* 本文抜粋:
━━━━

現在は国内でも生産地と消費地が離れており、さらに食品は国内ばかりか外国からも入って来るのです。生産地と消費地が離れていれば、当然、何らかの保存料がないと食品はもちません。結局、食品添加物を用いることにより食物を有効に使っていることになります。
<3>化学物質の利用と環境問題の発生
ここではとくに合成化学物質の利用と悪影響について考えてみます。DDTの発明はマラリアを撲滅し、病害虫の駆除にも大きな力を発揮しました。事実、DDTの殺虫能力を発見したスイスのミューラー博士はその功績により1948年ノーベル賞を与えられました。
一方、1962年に米国の女性科学者レイチェル・カーソンが『沈黙の春』という本を著わし、DDT等の有機塩素系農薬の対象とした生物(病害虫)以外への悪影響、例えば川の魚が死亡、ホタルがいなくなるなど、を指摘し、春になって鳥が孵化せず、まさに静かな春になってしまうという警鐘を鳴らしました。その後、DDTはわが国でも使用禁止になっております。
この他、人により合成された物質で問題を起こしたものにPCBがあります。さきに述べたDDTはあらかじめ殺虫剤として開発されており、完全な選択毒性を持たせることは困難であり、昆虫以外の生物にも何らかの毒性が出るのはやむを得ないところです。ちなみにDDTのコイへの半数致死濃度(LC−50)は0.11mg/1でかなり強いものです。しかしながらPCBはコンデンサーやトランスの絶縁油として、またノーカーボン紙や熱媒体として開発された物質であり、生理的活性を持たせることは一切考えていない物質なのです。また農薬のように環境に意図的に散布することを目的とした物質でもありません。しかし、このPCBが環境中の生物から検出されました。これは実にPCBの商業生産の開始から37年後のことです。一方、カネミ油症事件でも明らかになりましたように、油中に混入したPCBを食した消費者に皮膚、内臓、脂質代謝異常、神経などの疾患を伴う全身性疾患ともいうべき被害が発生しました。このPCB問題は何らかの意図的な生理活性を付与または期待していない化学薬品にあっても、微量を長期的に摂取すれば人の健康への被害が生じること、また正しく使用、廃棄されても化学物質によっては長期に環境に残留することを示すことでした。

━━━━

* 入力データ:
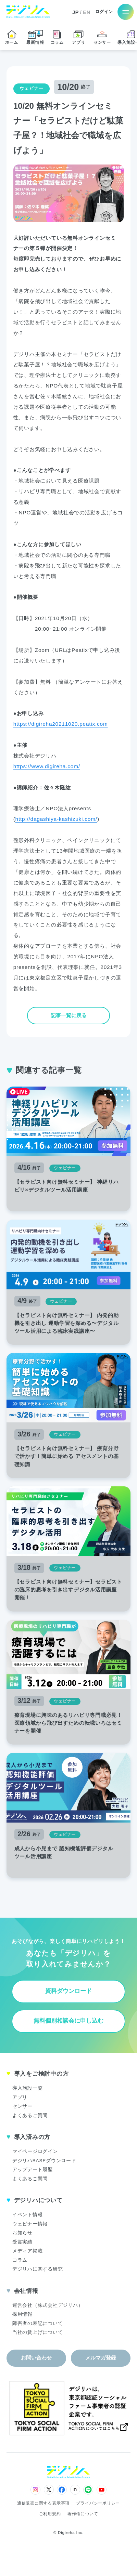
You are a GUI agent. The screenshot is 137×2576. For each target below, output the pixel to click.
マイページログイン (35, 2151)
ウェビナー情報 (30, 2223)
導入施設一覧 (27, 2088)
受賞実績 (22, 2242)
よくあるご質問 (30, 2115)
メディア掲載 (27, 2250)
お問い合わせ (36, 2358)
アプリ (19, 2097)
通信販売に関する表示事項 (43, 2503)
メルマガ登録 (100, 2358)
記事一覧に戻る (69, 1015)
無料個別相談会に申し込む (68, 2020)
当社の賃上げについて (37, 2332)
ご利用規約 (50, 2514)
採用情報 (22, 2314)
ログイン (104, 12)
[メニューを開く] (125, 12)
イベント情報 (27, 2214)
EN (86, 12)
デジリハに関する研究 (37, 2269)
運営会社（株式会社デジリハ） (47, 2305)
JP (75, 12)
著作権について (82, 2514)
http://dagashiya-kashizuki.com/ (56, 819)
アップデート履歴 (32, 2169)
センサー (22, 2106)
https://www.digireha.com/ (46, 766)
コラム (19, 2260)
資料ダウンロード (68, 1990)
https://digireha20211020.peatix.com (60, 724)
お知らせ (22, 2232)
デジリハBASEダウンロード (44, 2160)
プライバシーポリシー (98, 2503)
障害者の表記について (37, 2323)
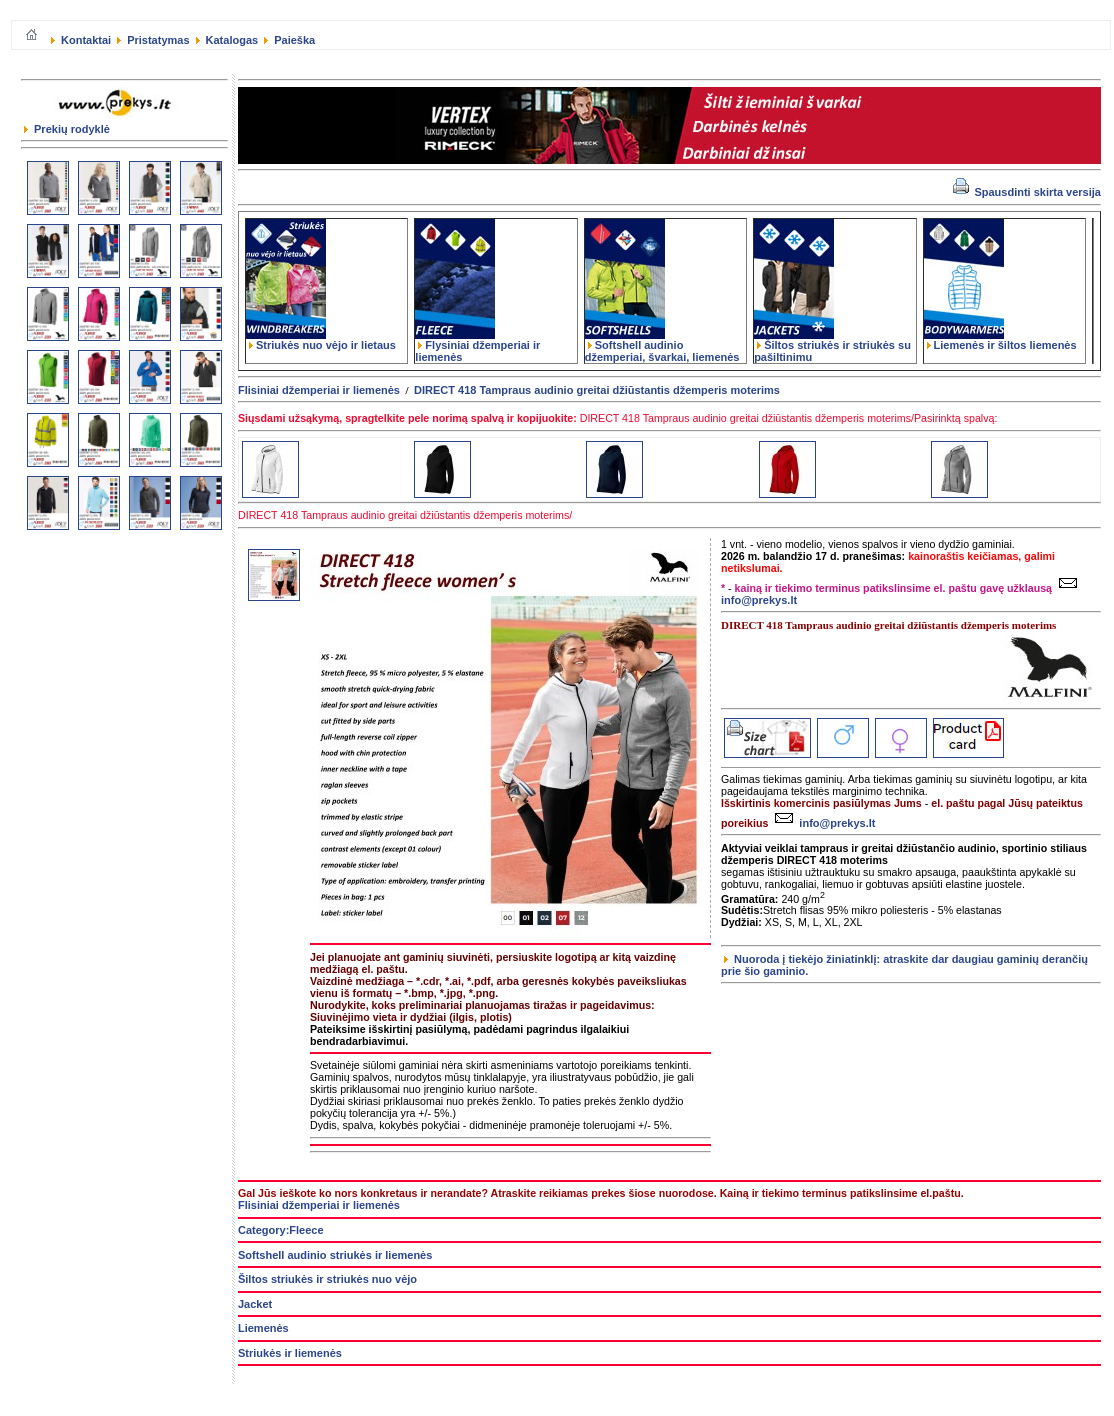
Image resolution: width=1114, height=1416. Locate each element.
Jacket (255, 1304)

━━━━

* 課題:
(a) 本文の後に並ぶ行を、最初の行から「デジリハに関する研究 (37, 2269)」を含む行まで、両端を含めて番号付きリストに整えてください。空行と画像は答えに入れないでください。
(b) 化学物質の利用と環境問題についての本文を、最後の文の後から引き継いで書き進めてください。

* 想定解答:
(a)
1. You are a GUI agent. The screenshot is 137×2576. For each target below, output the pixel to click.
2. マイページログイン (35, 2151)
3. ウェビナー情報 (30, 2223)
4. 導入施設一覧 (27, 2088)
5. 受賞実績 (22, 2242)
6. よくあるご質問 (30, 2115)
7. メディア掲載 (27, 2250)
8. お問い合わせ (36, 2358)
9. アプリ (19, 2097)
10. 通信販売に関する表示事項 (43, 2503)
11. メルマガ登録 (100, 2358)
12. 記事一覧に戻る (69, 1015)
13. 無料個別相談会に申し込む (68, 2020)
14. 当社の賃上げについて (37, 2332)
15. ご利用規約 (50, 2514)
16. 採用情報 (22, 2314)
17. ログイン (104, 12)
18. [メニューを開く] (125, 12)
19. イベント情報 (27, 2214)
20. EN (86, 12)
21. デジリハに関する研究 (37, 2269)

(b)
このPCB問題の反省と教訓は、従来の化学物質の安全対策が青酸カリやベンジジンなど強い急性毒性を持つ物質や発ガン性物質に限定されていたことにあります。また、工業薬品ということで、事故時を想定した急性毒性や皮膚や目への刺激性の調査程度の毒性テストしか行っていなかったことです。工業薬品といえども微量を長期に摂取すれば人に影響がでること、またDDTと同じように環境残留性があり、かつ高濃縮性物質は意図的に環境に散布しなくとも、逆に言えば工業薬品として正しい使い方をしていても、長期の使用によりこのような性質をを持つ物質は環境中に見い出されるようになり、食物連鎖を通して生態系や人の健康に悪い影響を及ぼすということがわかったわけです。
このような失敗からわが国では1973年に"化学物質の審査および製造等の規制に関する法律"を制定し、工業化学品の安全性事前審査制度を発足させました。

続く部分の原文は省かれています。